Review: The Knight Watch20 Sep 2017 0
Review: The Knight Watch
Released 04 Sep 2017
Due to a certain show about a chair made of swords, dragons and zombies that are not quite zombies but are absolutely zombies, finding The Knight Watch on Google is not as easy as Seele Games would have likely hoped for. With that small SEO critique out of the way, The Knight Watch is a modern twist on the classic game of Chess that revolves around playing as the knight to eliminate all other pieces from the board in as few moves as possible.
As you may be aware (or not if you’ve never played Chess - but stick around for the review) the knight is the most curious piece on the board due to its movement. All other pieces follow a fixed path whether it be vertical, horizontal or diagonal. The knight decides to play by its own rules and flings around in an L-shaped pattern making it equally a frustrating and advantageous piece to use. It also makes for the sole mechanic of The Knight Watch but expands on the concept by slowly introducing the other pieces found in a game of chess over time.

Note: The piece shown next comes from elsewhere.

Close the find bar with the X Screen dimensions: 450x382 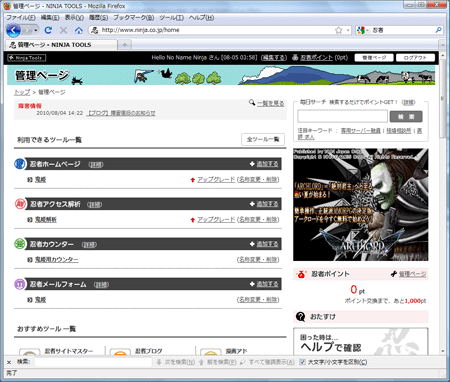pyautogui.click(x=9, y=362)
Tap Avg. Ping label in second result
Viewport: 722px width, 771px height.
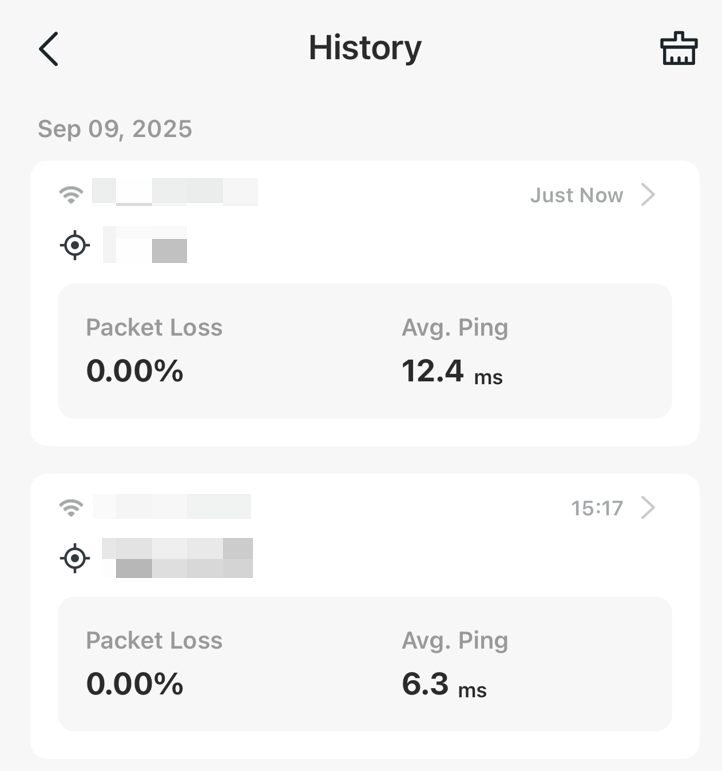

Split into a 100 levels, the game plays the simple rule of rewarding you with a gold medal for each level complete in the minimal amount of moves required, and works its way down in value with each additional move needed. It’s pretty basic in its formula, but going back over prior levels to iron out wasted moves will keep you coming back till you are the master.
I reviewed a couple of games last year that focused on changing up the formula of Chess. Both Really Bad Chess and Moveless Chess succeeded doing so in their own unique way. However, what we have here is less of a reinvention and more of a stripped back approach. No puzzle should take anymore than a minute, with the biggest obstacle always figuring out what square you need to be on to get the knight into position to land the killer blow. Puzzles that have a large number of pieces on screen feel satisfying as you mow through them in quick succession till you’re left the last scraps to pick of. Movement is short and snappy, tapping on the square you intend to move to is super responsive and adds to the feeling of these short bursts of bite-sized gameplay.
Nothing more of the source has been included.